Multicore processors cause a separate problem for real-time systems in the area of scheduling. The entire RTOS industry was built on the foundational scheduling work12 of Lui Sha. Sha proved that the rate monotonic scheduling (RMS) algorithm is both able to schedule a set of periodic tasks so that they all meet their deadline and that it does so optimally. Sha showed this holds if the processor utilization of the system is below 69%. The 69% worst-case threshold of schedulability improves to approximately 88% with large task sets if the period of the longest task is within 100 times the shortest one. Sha’s work means that multitasking real-time systems can be guaranteed to hit their deadlines as long as sufficient CPU headroom is allowed for. The big catch is that this scheduling work is based on single core processors. There is no real-time SMP scheduling algorithm known for scheduling tasks on multicore processors. SMP OSs like Windows, Linux, iOS and Android use priorities and heuristics to do a good job, but they cannot guarantee to meet task deadlines. In computer science multiprocessor scheduling is a load balancing problem known to be NP-complete. That is, the task of finding a schedule of N tasks on M processor cores such that all tasks meet their deadline has no efficient algorithm other than brute force. This means that the term SMP RTOS is an oxymoron – there is no known way to build an RTOS with SMP scheduling. Instead multicore RTOSes use scheduler compromises like core affinity and bound multiprocessing (BMP).
The memory wall13 is a side effect of processor performance outpacing memory performance. It says that as the gap between processor and memory performance grows computers will become memory bound and that no improvement of cache size or hit rate will help. This strong statement is justified because despite processor performance and memory performance both growing exponentially, processor performance has the higher exponent and the difference between diverging exponentials also grows exponentially.
Figure 5 — The growing processor-memory performance gap (from Computer Architecture: A Quantitative Approach by John L. Hennessy, David A Patterson, Andrea C. Arpaci-Dusseau)
In the last 40 years we have seen processor performance grow at 80%14 per year and memory performance grow at a paltry 7%15. The processor-memory performance gap has slowed in the last 10 years, but the memory wall is still important. In order to feed hungry processors and bridge the performance gap, semiconductor manufacturers have built complex multi-layered cache structures. In normal operation they do an incredibly good job of keeping the right instructions and data in cache and of predicting what to keep there to maximize performance.

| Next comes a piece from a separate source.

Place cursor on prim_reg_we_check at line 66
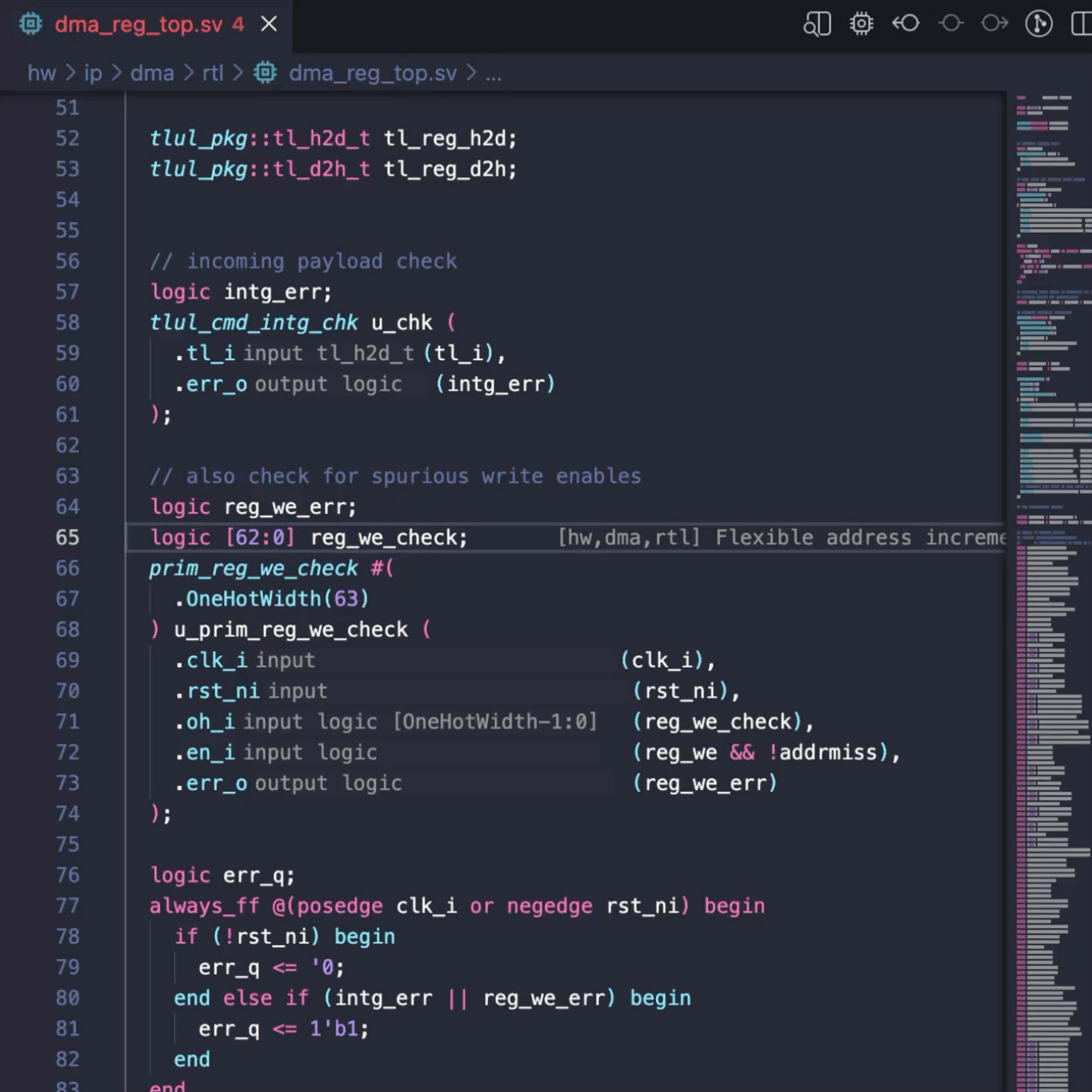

But there is no way around it, sometimes your program will jump to instructions, or need to read data, that are outside cache and you will be forced to take a cache miss. For example, the Intel Core i7-1065G7 (Ice Lake) processor launched in Q3 2019 is a quad core chip with 3 cache levels. It runs at 1.3Ghz with 3.9Ghz turbo mode. At 1.3Ghz each instruction cycle is 0.77 nsecs†, whereas a RAM access takes 129 nsecs16, about 160 times as long. Building a coherent multi-core memory system with multi-layer caches is incredibly complex. The system has to keep track of whose cache has the latest version of shared data, and to make sure that it is written back to main memory (or is snooped directly into a different cache) quickly if another core reads the same data. The coherent memory system has to be as fast as possible since overall performance depends on it and it must be as efficient to build as possible to keep the microprocessor affordable. The internals of the hierarchical memory system are competitively sensitive and will be closely guarded intellectual property of Arm or Intel.

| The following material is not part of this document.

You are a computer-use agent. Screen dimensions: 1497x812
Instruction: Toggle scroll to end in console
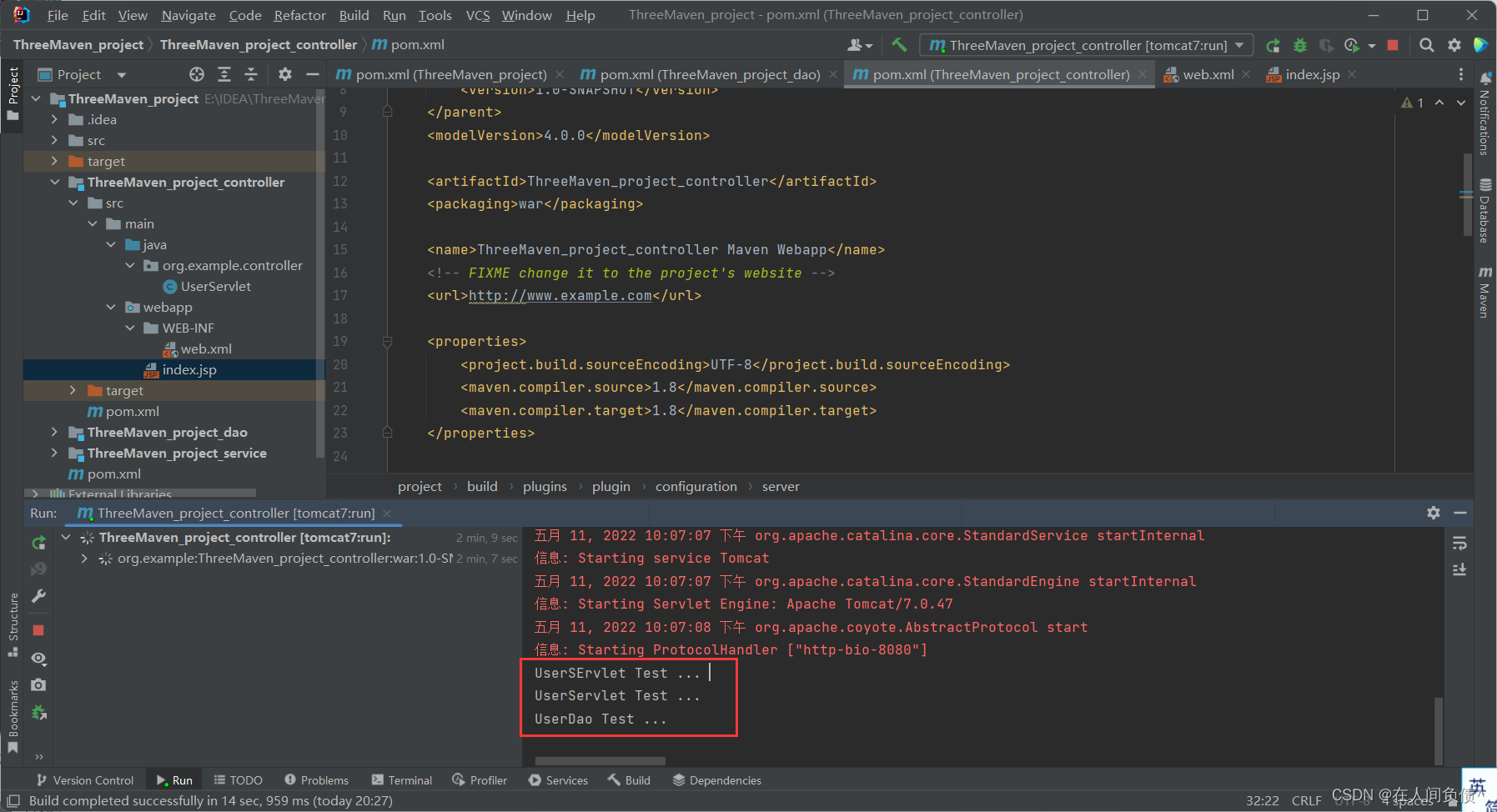point(1459,569)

It is easy to write a memory-hog application that abuses the shared memory system. An application that writes bytes into a giant array, with a gap of 1 cache line (64-bytes) between each write will quickly evict every cache line and fill them with its own data. Such a noisy neighbor application exposes a cache’s worst case scenario, and if that cache is shared between cores, it is an interference channel that breaks robust partitioning. Specifically, it violates robust time partitioning by forcing the victim to suffer many extra cache misses. If a cache miss takes 160 times as long, the performance impact is dramatic. Interference channels are the focus of much multi-core research. The last level cache (LLC)—level-3 on most Intel processors—is closest to RAM and usually shared between all cores. LLC is an obvious and significant interference point, but crucially it is not the only interference point. Interference can occur anywhere that hardware resources are shared. The entire hierarchical memory system is shared between all cores, so interference is possible in many places. For example, if a pair of L2 cache misses from different cores happen on the same clock cycle, the arbiter that decides which L2 miss to satisfy first may not be fair. Another example, each DRAM DIMM is organized into between 8 and 16 banks. DRAM accesses can be made in parallel, but only if they are for different banks. This kind of detail and subtlety exists throughout the hierarchical memory system and is often undocumented because it forms part of Intel or Arm’s intellectual property. It was not expected that microprocessor users would need to predict when their code would stall due to a cache miss or other interference source. Microprocessors are built on the assumption that high performance on average for a normal software workload is good enough. They assume that small stalls are acceptable as long as they are rare and overall performance is high. This is true for practically all use-cases, but not for safety-critical real-time unfortunately.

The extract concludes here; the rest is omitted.